:: Material provided ::

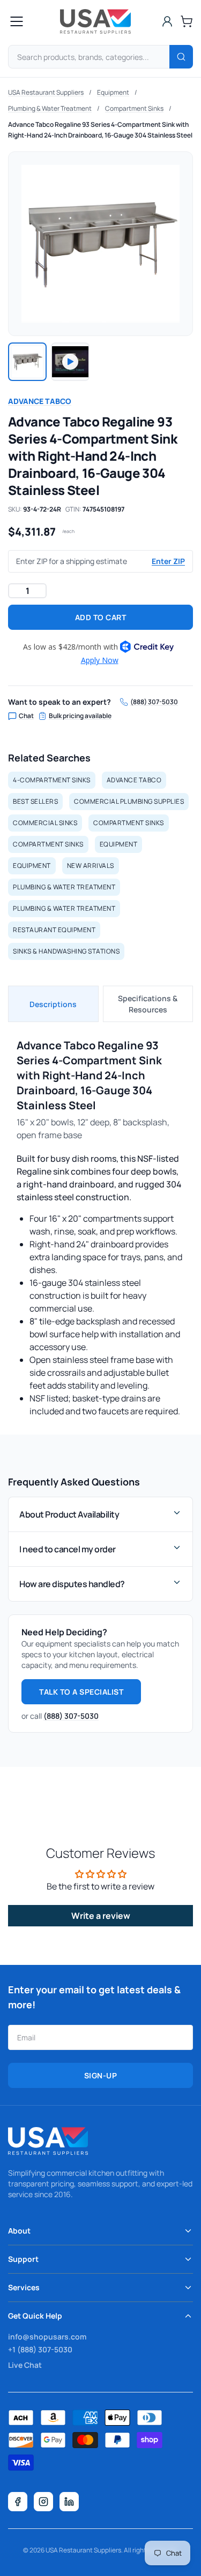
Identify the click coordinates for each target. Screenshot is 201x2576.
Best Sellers (35, 801)
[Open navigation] (16, 21)
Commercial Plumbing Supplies (129, 801)
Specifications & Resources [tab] (147, 1004)
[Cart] (186, 21)
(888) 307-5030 (154, 702)
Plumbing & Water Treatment (50, 108)
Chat (26, 716)
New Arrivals (90, 865)
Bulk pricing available (80, 716)
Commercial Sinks (45, 822)
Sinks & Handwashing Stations (66, 951)
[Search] (181, 56)
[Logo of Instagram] (43, 2501)
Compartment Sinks (134, 108)
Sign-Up (100, 2075)
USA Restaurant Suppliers (46, 92)
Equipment (113, 92)
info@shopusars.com (47, 2336)
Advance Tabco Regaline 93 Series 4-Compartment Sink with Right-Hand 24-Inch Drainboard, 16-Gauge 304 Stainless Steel (100, 130)
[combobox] (100, 56)
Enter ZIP (168, 561)
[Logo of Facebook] (17, 2501)
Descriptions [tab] (53, 1004)
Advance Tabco (39, 401)
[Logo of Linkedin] (69, 2501)
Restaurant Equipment (54, 929)
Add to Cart (100, 617)
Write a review (100, 1916)
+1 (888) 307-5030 (40, 2349)
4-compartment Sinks (52, 779)
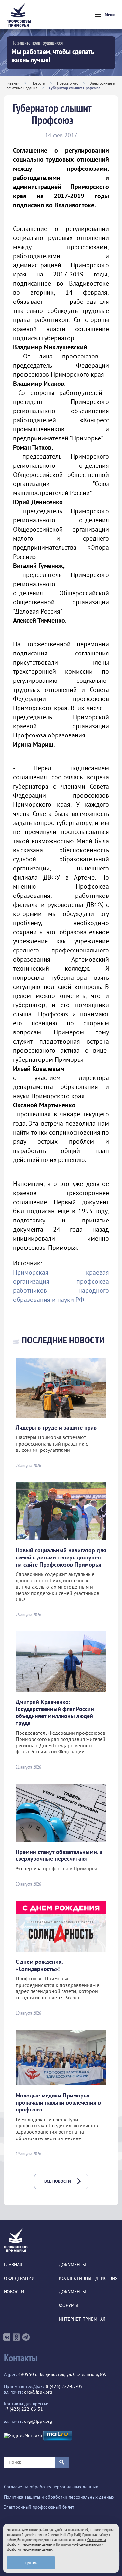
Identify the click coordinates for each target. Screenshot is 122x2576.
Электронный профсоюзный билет (39, 2507)
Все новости (57, 2181)
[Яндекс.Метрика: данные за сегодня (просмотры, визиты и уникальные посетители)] (23, 2435)
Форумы (68, 2305)
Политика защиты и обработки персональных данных (59, 2497)
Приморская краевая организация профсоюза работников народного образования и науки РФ (61, 1286)
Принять (31, 2562)
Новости (38, 83)
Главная (13, 83)
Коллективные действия (88, 2278)
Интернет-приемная (82, 2319)
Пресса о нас (67, 83)
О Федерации (19, 2278)
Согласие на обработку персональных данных (51, 2486)
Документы (72, 2265)
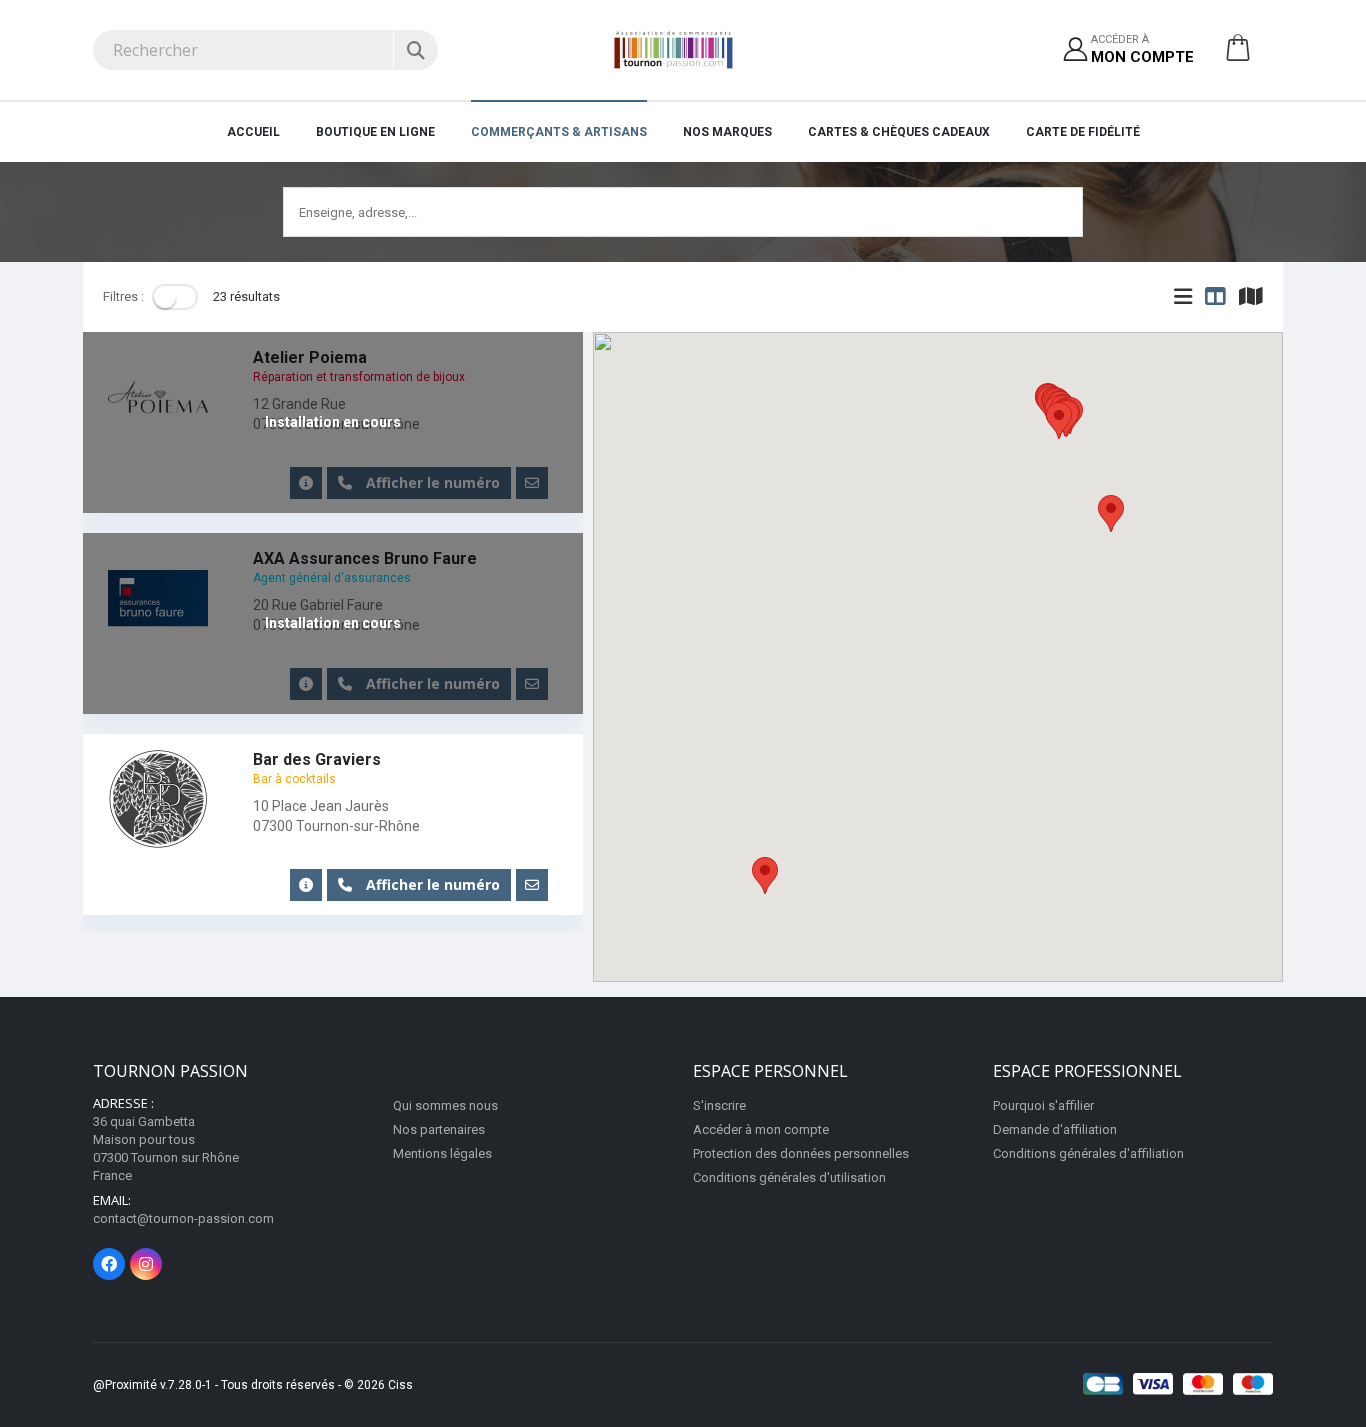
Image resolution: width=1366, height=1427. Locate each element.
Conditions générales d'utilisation (789, 1177)
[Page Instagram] (146, 1264)
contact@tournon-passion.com (183, 1218)
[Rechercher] (415, 50)
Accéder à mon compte (761, 1129)
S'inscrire (719, 1105)
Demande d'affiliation (1055, 1129)
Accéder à (1142, 49)
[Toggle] (175, 297)
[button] (1238, 55)
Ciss (400, 1385)
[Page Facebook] (109, 1264)
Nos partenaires (439, 1129)
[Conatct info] (306, 885)
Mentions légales (442, 1153)
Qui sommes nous (445, 1105)
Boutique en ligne (375, 132)
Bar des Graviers (317, 759)
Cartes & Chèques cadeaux (899, 132)
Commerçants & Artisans (559, 132)
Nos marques (727, 132)
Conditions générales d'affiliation (1088, 1153)
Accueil (253, 132)
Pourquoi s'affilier (1043, 1105)
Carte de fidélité (1083, 132)
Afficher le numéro (431, 884)
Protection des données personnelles (801, 1153)
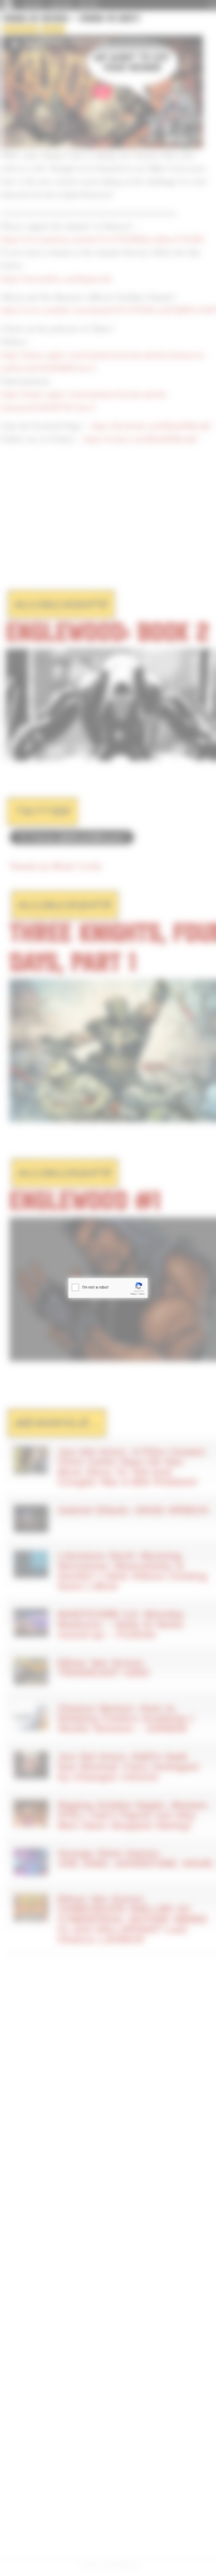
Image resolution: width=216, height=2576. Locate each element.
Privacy (133, 1294)
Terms (141, 1294)
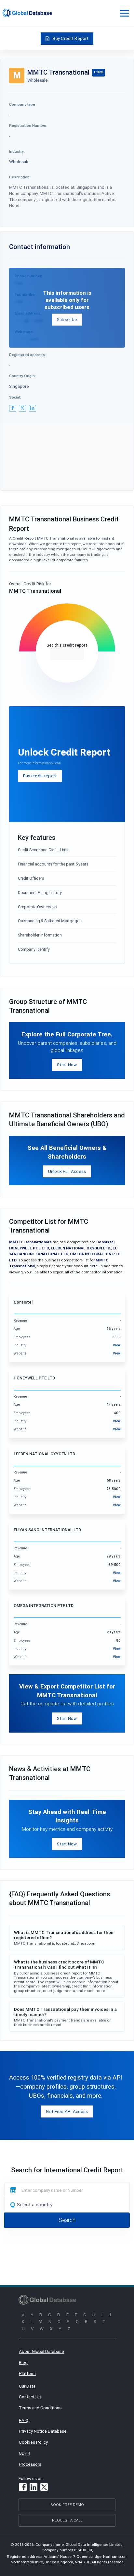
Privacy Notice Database (43, 2431)
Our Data (27, 2386)
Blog (23, 2362)
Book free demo (67, 2504)
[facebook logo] (12, 408)
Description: (20, 176)
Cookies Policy (33, 2442)
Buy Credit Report (70, 38)
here (93, 1265)
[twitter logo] (22, 408)
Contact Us (30, 2397)
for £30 (67, 654)
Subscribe (67, 319)
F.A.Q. (24, 2420)
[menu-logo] (27, 12)
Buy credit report (40, 776)
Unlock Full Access (67, 1171)
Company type (22, 104)
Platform (27, 2373)
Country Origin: (22, 375)
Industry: (17, 151)
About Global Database (41, 2351)
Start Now (67, 1064)
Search (67, 2220)
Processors (30, 2464)
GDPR (24, 2453)
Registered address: (27, 354)
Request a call (67, 2520)
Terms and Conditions (40, 2408)
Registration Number (28, 125)
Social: (15, 397)
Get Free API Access (67, 2111)
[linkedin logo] (32, 408)
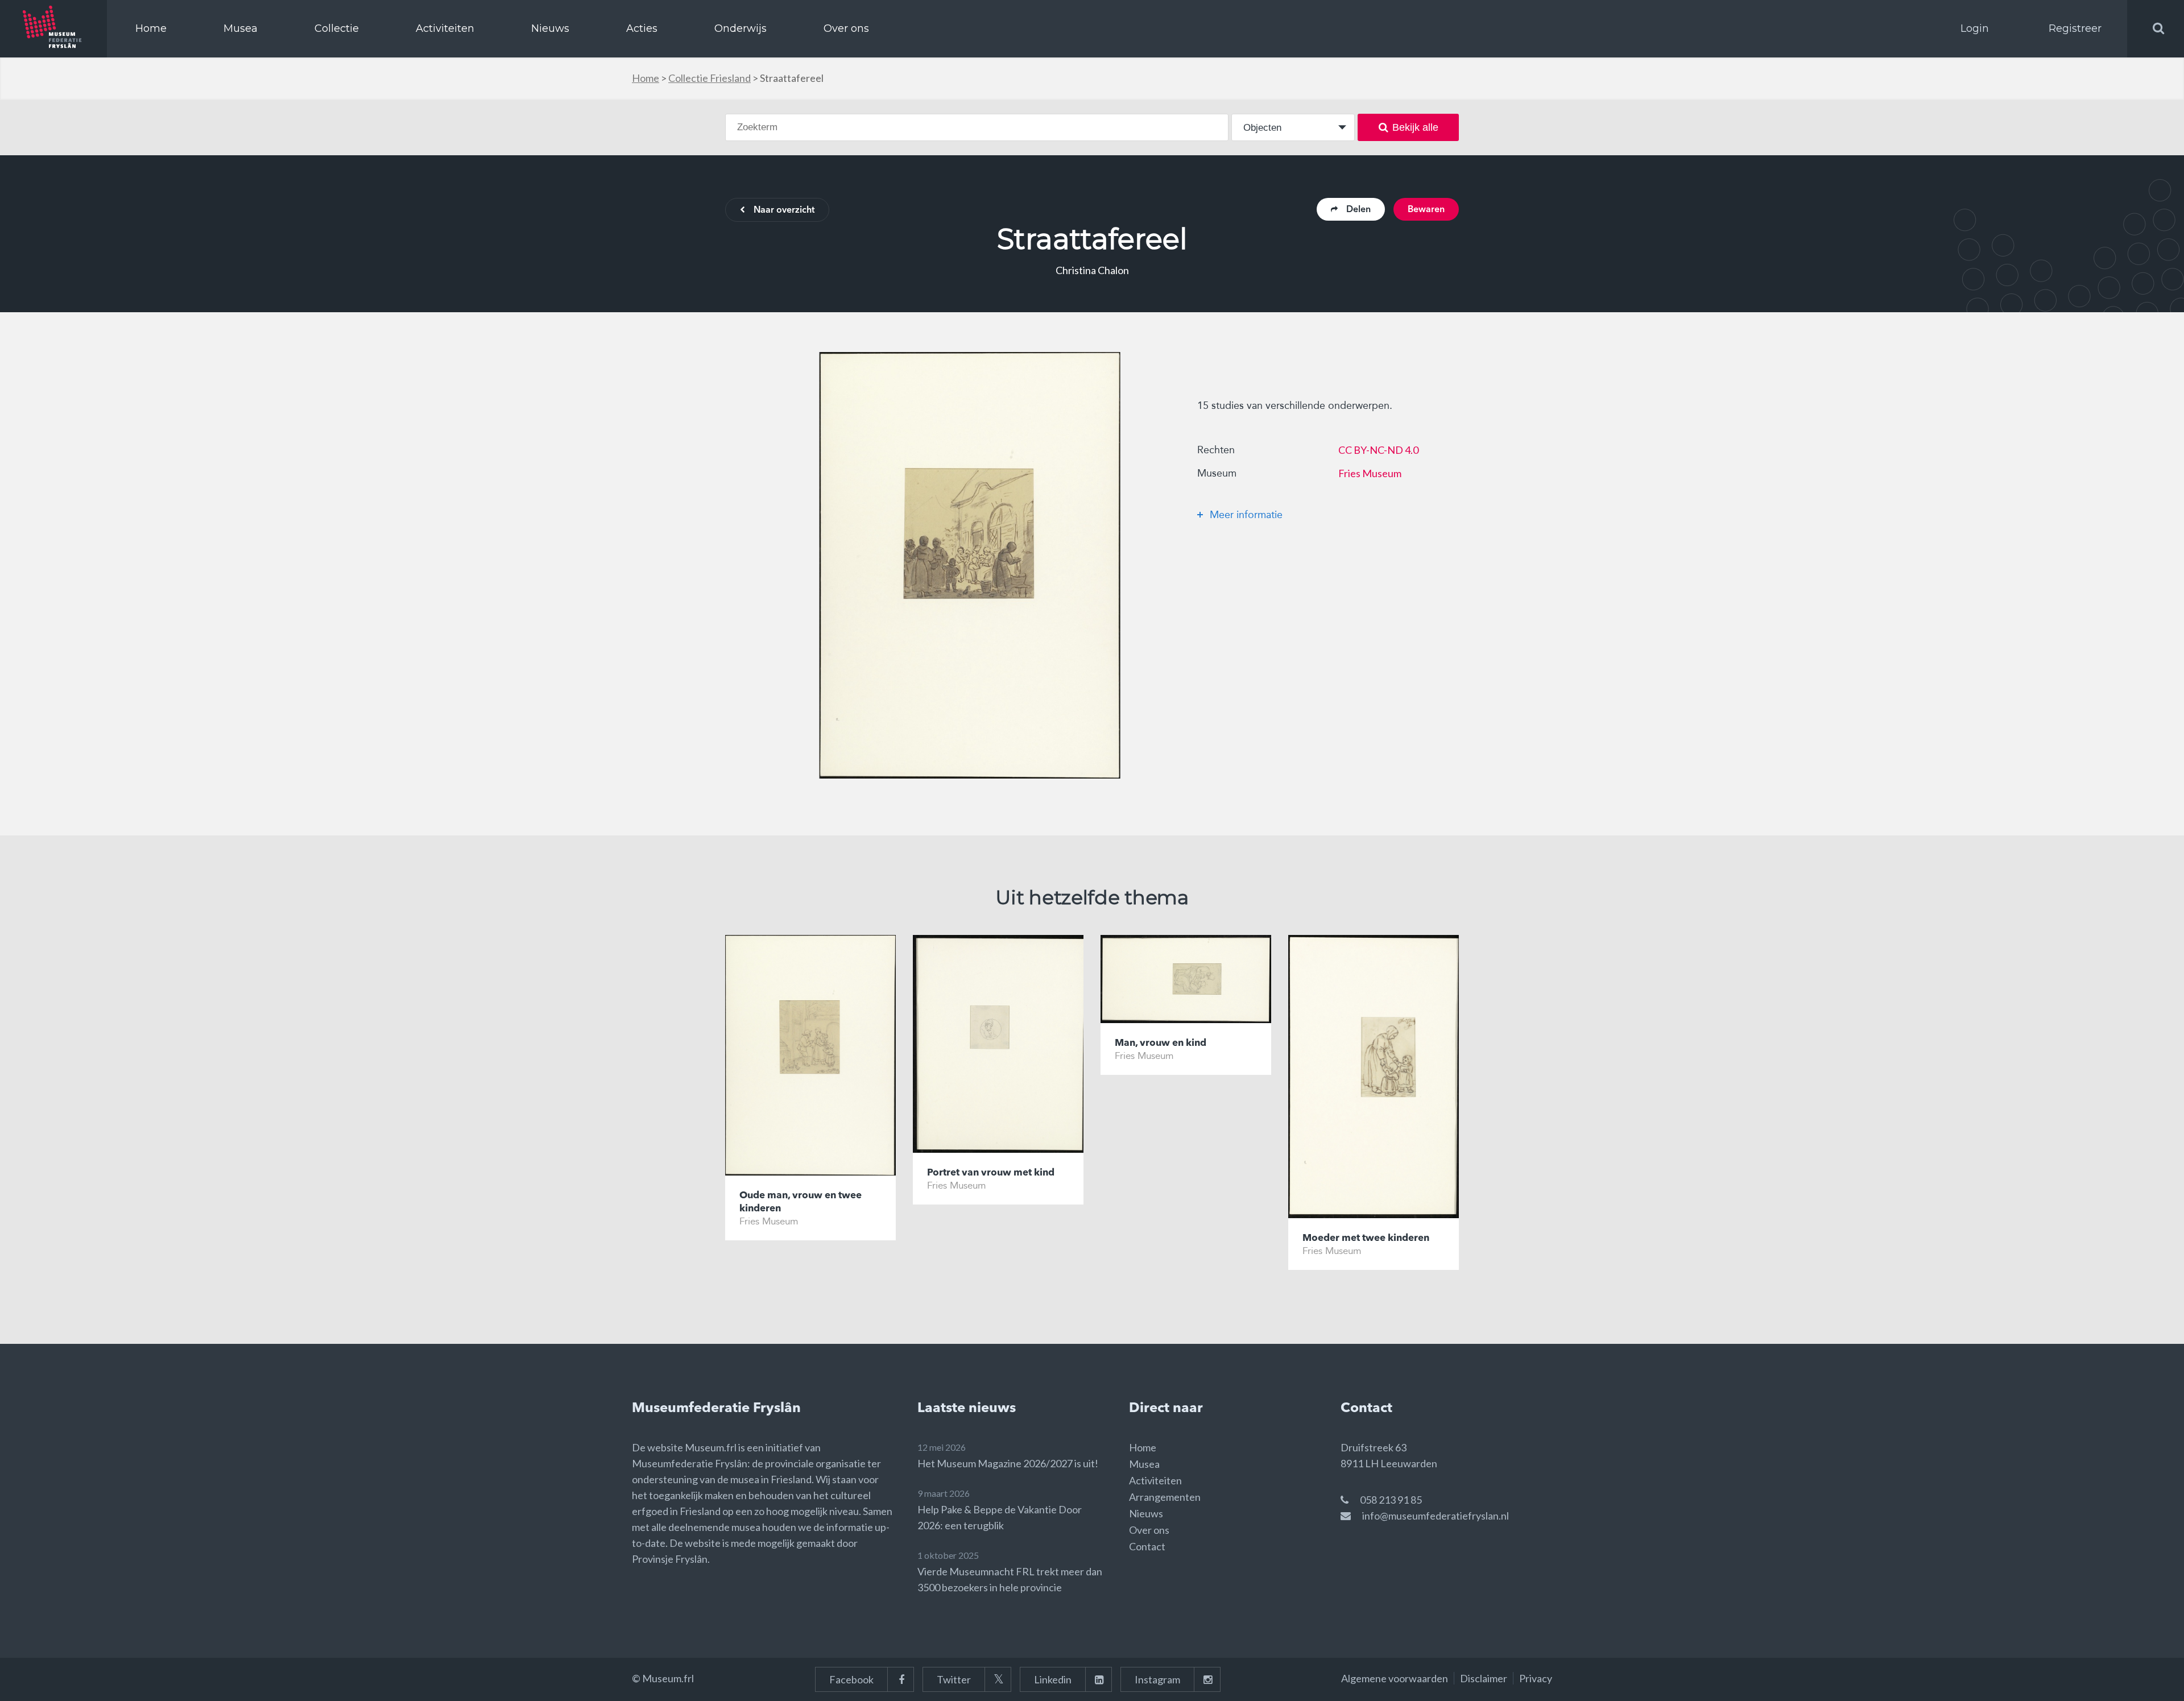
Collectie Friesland (709, 78)
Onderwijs (740, 28)
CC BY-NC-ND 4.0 (1378, 450)
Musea (241, 28)
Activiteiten (445, 28)
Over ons (846, 28)
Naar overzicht (784, 210)
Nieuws (550, 28)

:::

Activity >> From the line holding "Get Free API Access (67, 2111)" down to the final line of the entries above, print every line exactly. Pictures do not go in.

Solution to this problem >>
Get Free API Access (67, 2111)
[linkedin logo] (32, 408)
Collectie Friesland (709, 78)
Onderwijs (740, 28)
CC BY-NC-ND 4.0 (1378, 450)
Musea (241, 28)
Activiteiten (445, 28)
Over ons (846, 28)
Naar overzicht (784, 210)
Nieuws (550, 28)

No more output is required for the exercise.